Segment Open
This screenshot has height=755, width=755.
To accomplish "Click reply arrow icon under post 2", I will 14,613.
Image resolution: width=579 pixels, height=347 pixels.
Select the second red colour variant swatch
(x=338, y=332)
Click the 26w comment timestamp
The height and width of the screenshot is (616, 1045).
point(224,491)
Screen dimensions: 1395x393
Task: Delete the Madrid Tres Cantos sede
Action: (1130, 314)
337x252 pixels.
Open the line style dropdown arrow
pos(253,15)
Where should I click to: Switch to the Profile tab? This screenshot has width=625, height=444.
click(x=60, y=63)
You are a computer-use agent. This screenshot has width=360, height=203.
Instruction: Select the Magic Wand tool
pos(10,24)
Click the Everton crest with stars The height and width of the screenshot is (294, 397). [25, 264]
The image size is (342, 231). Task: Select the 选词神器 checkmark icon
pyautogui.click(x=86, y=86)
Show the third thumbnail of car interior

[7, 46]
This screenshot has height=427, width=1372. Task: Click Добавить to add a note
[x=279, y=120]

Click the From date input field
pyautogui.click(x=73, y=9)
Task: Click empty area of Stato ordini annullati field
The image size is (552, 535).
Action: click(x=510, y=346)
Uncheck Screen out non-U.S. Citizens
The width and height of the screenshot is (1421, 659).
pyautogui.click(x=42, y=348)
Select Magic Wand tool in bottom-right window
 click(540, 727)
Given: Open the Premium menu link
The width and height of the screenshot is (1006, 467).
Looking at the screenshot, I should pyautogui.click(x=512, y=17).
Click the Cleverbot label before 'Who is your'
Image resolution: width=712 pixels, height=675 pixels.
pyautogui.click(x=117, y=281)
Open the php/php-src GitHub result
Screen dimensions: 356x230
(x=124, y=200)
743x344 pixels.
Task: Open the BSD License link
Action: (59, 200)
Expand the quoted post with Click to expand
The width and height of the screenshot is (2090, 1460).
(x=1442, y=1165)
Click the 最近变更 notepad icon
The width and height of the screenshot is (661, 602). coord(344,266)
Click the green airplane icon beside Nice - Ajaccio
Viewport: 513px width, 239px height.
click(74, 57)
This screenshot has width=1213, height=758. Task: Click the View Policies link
Segment Closed
What to produce - In the material above, the line with "Open the php/php-src GitHub result" marks the start. Print it and every line after it through the last, exactly.

Written response -
Open the php/php-src GitHub result
Screen dimensions: 356x230
(x=124, y=200)
743x344 pixels.
Task: Open the BSD License link
Action: (59, 200)
Expand the quoted post with Click to expand
The width and height of the screenshot is (2090, 1460).
(x=1442, y=1165)
Click the 最近变更 notepad icon
The width and height of the screenshot is (661, 602). coord(344,266)
Click the green airplane icon beside Nice - Ajaccio
Viewport: 513px width, 239px height.
click(74, 57)
This screenshot has width=1213, height=758. Task: Click the View Policies link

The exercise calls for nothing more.